__WORK TO BE COMPLETED__.
For each line below that contains the string "Record", copy that line.

Segment Start: DATA FOR PROCESSING

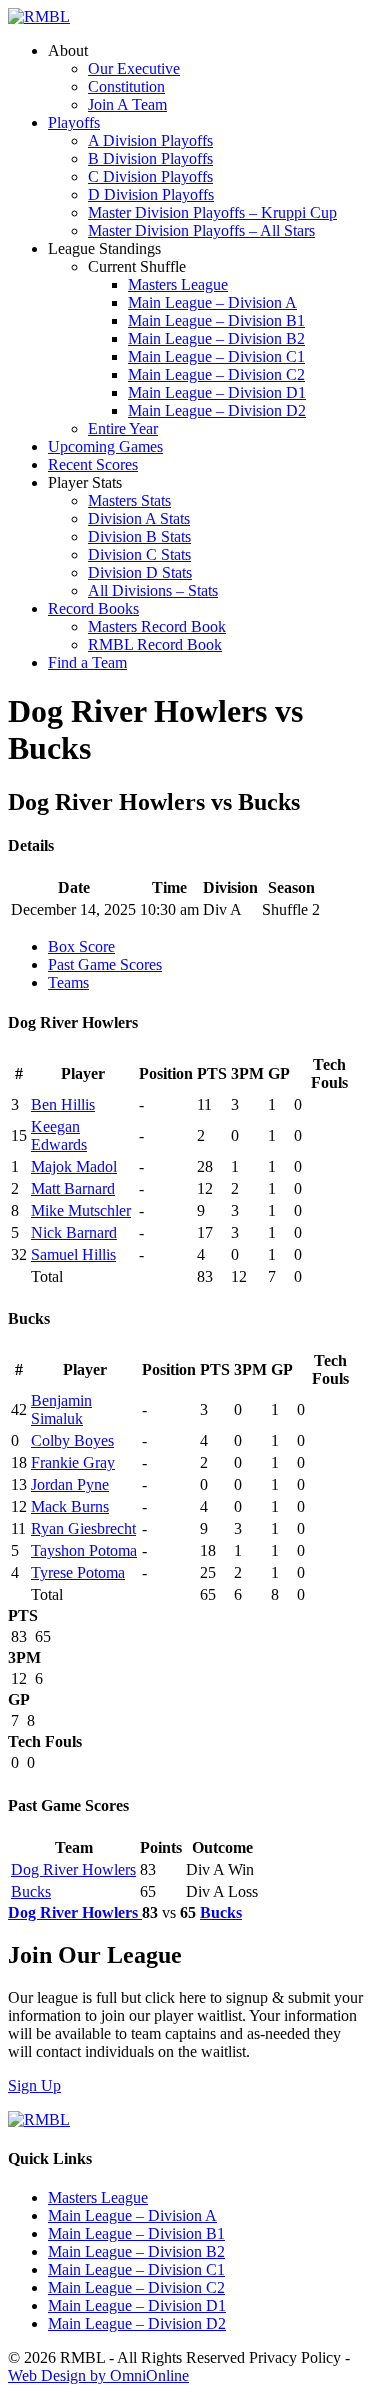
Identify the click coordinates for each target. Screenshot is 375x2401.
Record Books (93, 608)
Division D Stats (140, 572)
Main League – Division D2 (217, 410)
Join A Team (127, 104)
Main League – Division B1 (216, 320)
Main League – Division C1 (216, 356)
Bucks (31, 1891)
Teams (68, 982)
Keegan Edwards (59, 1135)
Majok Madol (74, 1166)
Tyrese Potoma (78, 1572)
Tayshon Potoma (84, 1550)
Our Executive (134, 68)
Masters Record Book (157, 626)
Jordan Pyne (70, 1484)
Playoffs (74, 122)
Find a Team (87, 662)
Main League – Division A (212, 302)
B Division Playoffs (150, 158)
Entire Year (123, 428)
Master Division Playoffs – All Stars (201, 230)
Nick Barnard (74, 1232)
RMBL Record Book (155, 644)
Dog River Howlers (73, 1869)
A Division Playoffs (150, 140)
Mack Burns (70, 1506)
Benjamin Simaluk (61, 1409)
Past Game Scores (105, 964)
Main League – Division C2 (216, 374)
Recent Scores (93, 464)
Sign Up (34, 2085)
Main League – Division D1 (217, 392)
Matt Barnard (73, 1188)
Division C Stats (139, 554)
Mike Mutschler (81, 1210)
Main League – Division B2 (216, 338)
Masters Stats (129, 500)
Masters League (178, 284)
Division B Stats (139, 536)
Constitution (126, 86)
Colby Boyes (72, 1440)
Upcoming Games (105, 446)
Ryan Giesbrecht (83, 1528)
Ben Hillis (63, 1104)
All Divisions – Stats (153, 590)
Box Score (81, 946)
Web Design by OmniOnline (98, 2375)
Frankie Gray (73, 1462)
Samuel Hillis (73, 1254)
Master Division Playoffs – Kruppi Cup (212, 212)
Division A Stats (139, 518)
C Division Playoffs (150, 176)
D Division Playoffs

Segment End: DATA FOR PROCESSING

__TASK OUTPUT__.
Record Books (93, 608)
Masters Record Book (157, 626)
RMBL Record Book (155, 644)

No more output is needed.